* 読解用抜粋 *

CULT映画ア・ラ・カルト!【17】薔薇の葬列

20240804 02
【プランタン銀座横の路上で買ったVHSビデオ】

SNAKEPIPE WROTE:

NHKのドキュランドで放映された「ジェナの世界 ロシア “恐怖”と闘うアーティスト」を観た。
原題は「Queendom」で2023年の作品だよ。
ロシアで独自のアート活動を続けるジェナのドキュメンタリー映画だった。
ジェナはノンバイナリー・ジェンダーであり、過激な衣装を身に着けてパフォーマンスを行うため、全く理解されないんだよね。
ロシアというお国柄のせいもあるけれど、2023年になっても迫害されてしまうことに衝撃を受けたよ。
LGBTQは世界的に容認されていると思ったからね。
ジェナの存在やロシアの現実を知ることができて、興味深い映画だったよ。
トレイラーがあったので載せておこう。

LGBTQで思い出したのが「薔薇の葬列 (1969年)」。
てっきり記事にしていると思い込んでいたけれど、書いていなかったことが判明!
2015年以来約9年ぶりに「CULT映画ア・ラ・カルト!」を更新しよう。
※ネタバレしていますので未鑑賞の方はご注意ください

「薔薇の葬列」は松本俊夫監督の作品で、主演は当時16歳だったピーター。
家出して働いていた六本木のクラブでスカウトされたというエピソードがWikipediaに載っているよ。
この映画がピーターのデビュー作だけど、新人とは思えない堂々とした演技を見せている。
あらすじを書いてみよう。

ゲイ・バー「ジュネ」のオーナー権田とナンバーワン、エディのめくるめく情事。
二人の密会を権田の愛人でもある「ジュネ」のママ、レダが見ていた。
ベッドの中で権田はエディにささやく。
「もう少しの辛抱だ。レダを必ず辞めさせる。そうしたらお前は『ジュネ』のママじゃないか」。
ベトナム戦争帰りの麻薬の売人トニーと一夜を共にするエディ。
フーテンのゲバラたちとのマリファナ、乱交パーティの世界に引き寄せられていくエディ。
1960年代末期の新宿、六本木、原宿を舞台に、ピーターとゲイボーイたちのドラマは血の惨劇へと変わっていく・・・。
(Amazonより)

続いてトレイラーを載せてみよう。
これは2020年にアップされたようなので、当時の予告編じゃないみたいね。

* 提供データ *

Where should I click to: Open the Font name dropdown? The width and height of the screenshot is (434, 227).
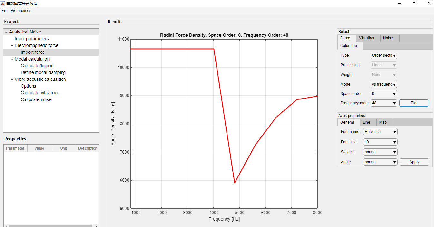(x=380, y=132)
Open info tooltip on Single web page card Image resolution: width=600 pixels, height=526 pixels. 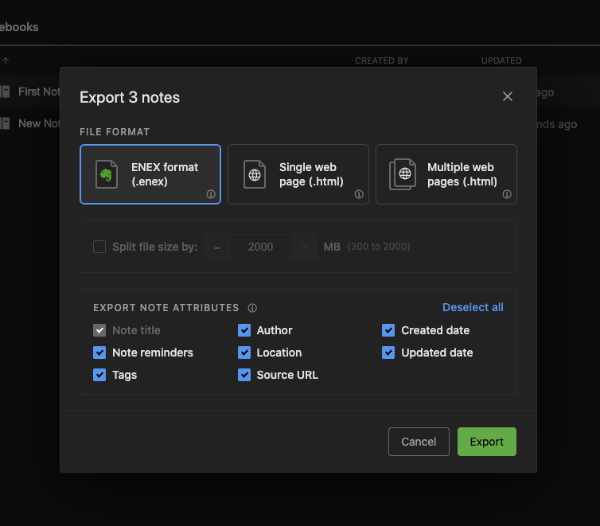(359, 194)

* 課題の目標 *
映画紹介の記事から、「ロシアで独自のアート活動を続けるジェナのドキュメンタリー映画だった。」を含む箇所で書き始めて「ジェナの存在やロシアの現実を知ることができて、興味深い映画だったよ。」の後で止め、その範囲を一字も変えずに書き写してくれますか。 上の一覧は、この課題では使いません。

* 課題の解答 *
ロシアで独自のアート活動を続けるジェナのドキュメンタリー映画だった。
ジェナはノンバイナリー・ジェンダーであり、過激な衣装を身に着けてパフォーマンスを行うため、全く理解されないんだよね。
ロシアというお国柄のせいもあるけれど、2023年になっても迫害されてしまうことに衝撃を受けたよ。
LGBTQは世界的に容認されていると思ったからね。
ジェナの存在やロシアの現実を知ることができて、興味深い映画だったよ。